◆ **Data extract**:
========================================================================

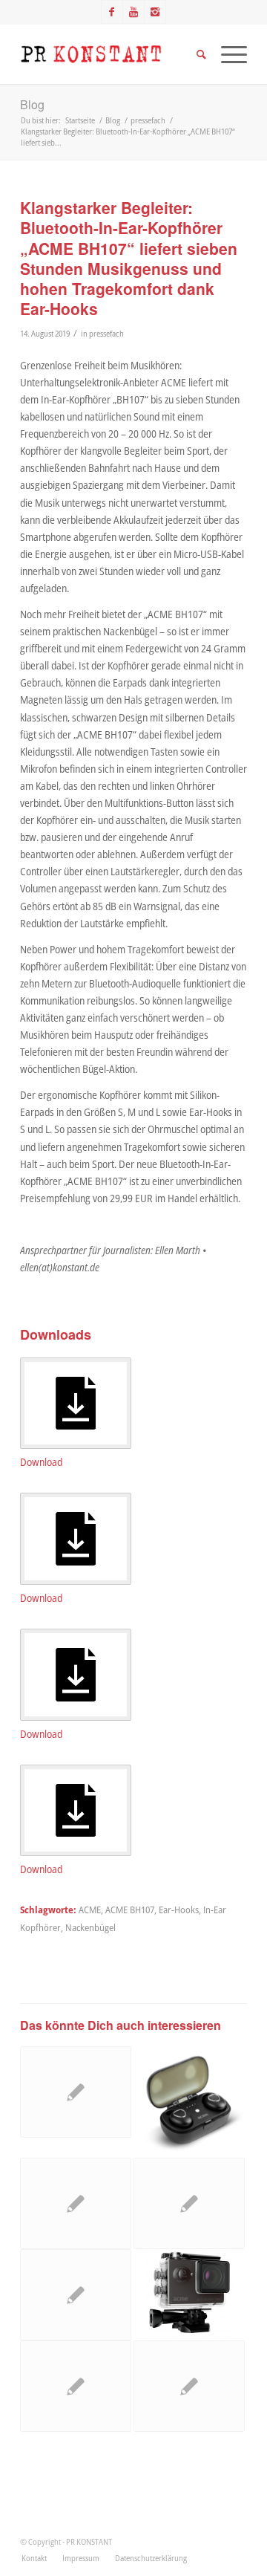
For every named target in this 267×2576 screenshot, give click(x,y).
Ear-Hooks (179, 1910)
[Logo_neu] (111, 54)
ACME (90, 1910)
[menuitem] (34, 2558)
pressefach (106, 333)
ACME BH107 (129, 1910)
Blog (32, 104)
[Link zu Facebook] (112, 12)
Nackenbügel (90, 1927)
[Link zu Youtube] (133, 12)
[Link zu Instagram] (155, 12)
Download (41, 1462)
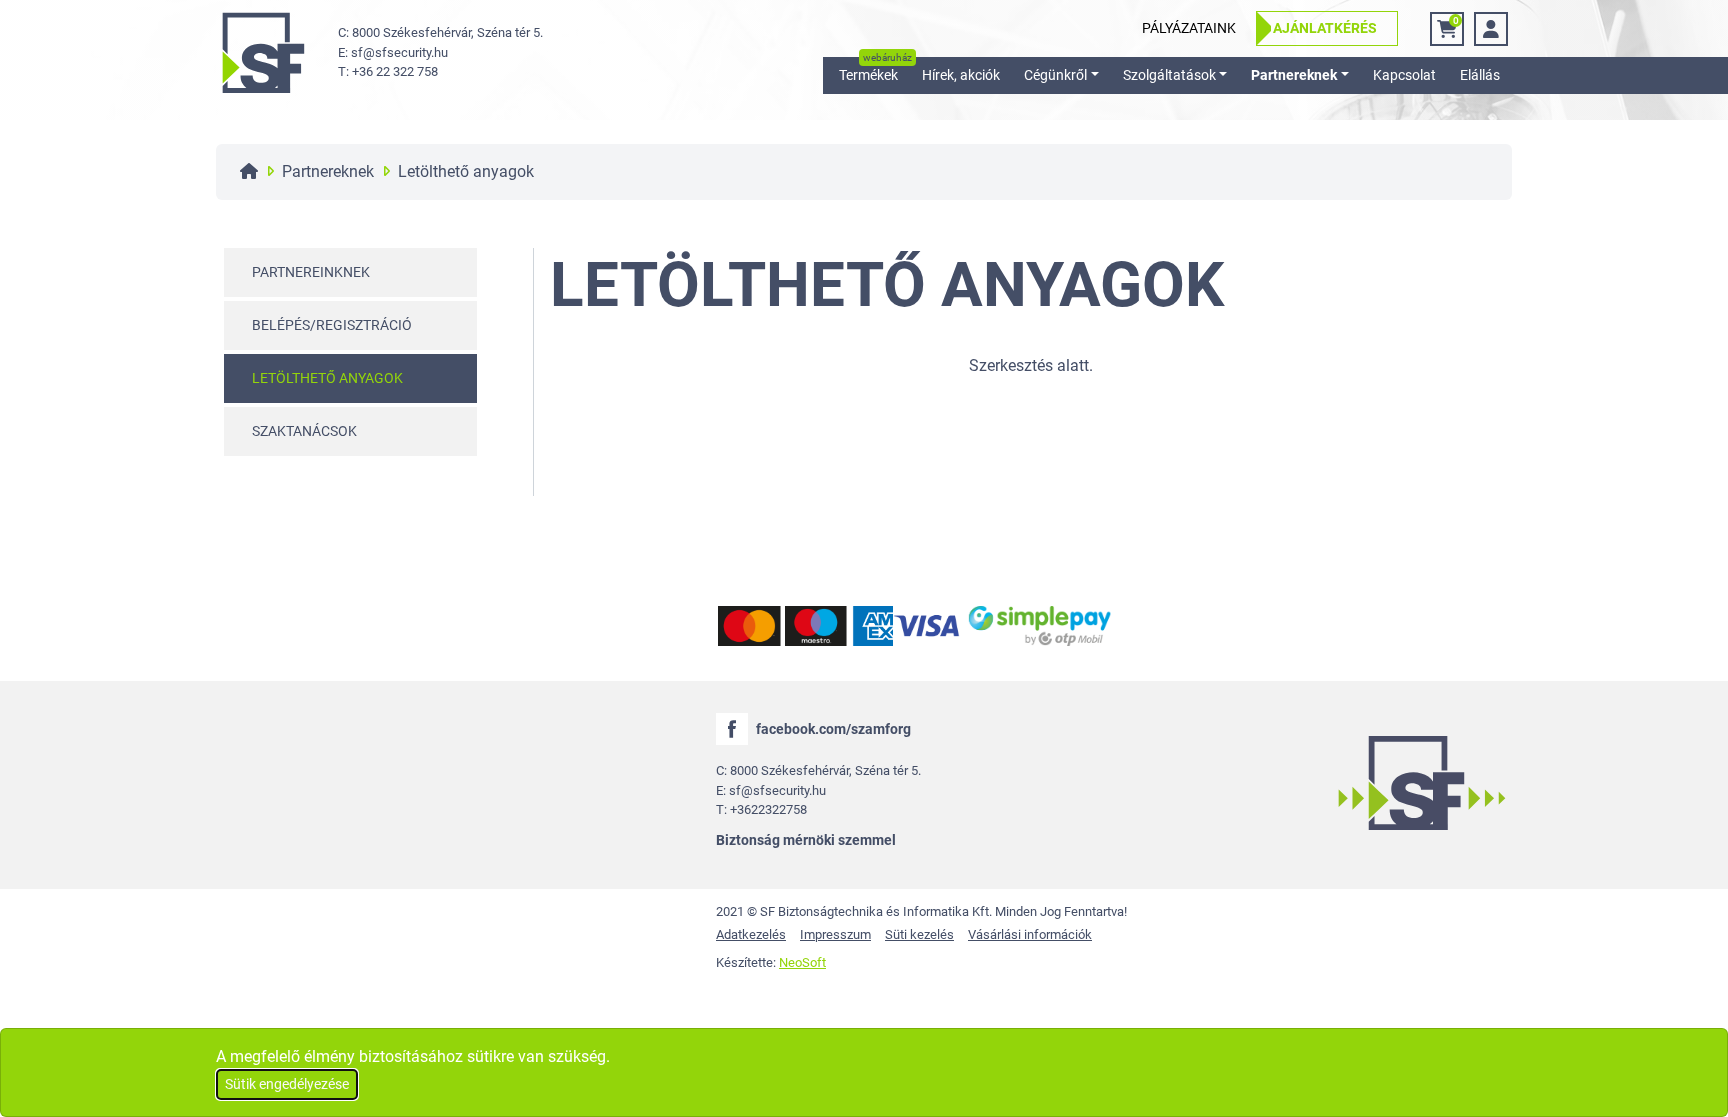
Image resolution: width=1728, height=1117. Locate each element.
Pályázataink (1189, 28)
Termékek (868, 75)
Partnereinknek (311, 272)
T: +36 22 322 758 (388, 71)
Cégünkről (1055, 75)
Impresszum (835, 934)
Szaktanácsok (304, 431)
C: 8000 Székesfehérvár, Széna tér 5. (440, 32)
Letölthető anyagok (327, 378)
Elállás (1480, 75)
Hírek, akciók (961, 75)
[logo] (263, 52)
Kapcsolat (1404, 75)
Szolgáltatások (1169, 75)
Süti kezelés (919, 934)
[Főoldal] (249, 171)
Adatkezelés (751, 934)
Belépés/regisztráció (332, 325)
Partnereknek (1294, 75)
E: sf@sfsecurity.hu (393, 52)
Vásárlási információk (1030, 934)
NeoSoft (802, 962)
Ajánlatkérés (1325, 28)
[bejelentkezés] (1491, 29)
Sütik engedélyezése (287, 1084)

========================================================================

◆ **To do**:
Which lines of the data contain "Link"? Copy them all.

◆ **Solution below**:
[Link zu Facebook] (112, 12)
[Link zu Youtube] (133, 12)
[Link zu Instagram] (155, 12)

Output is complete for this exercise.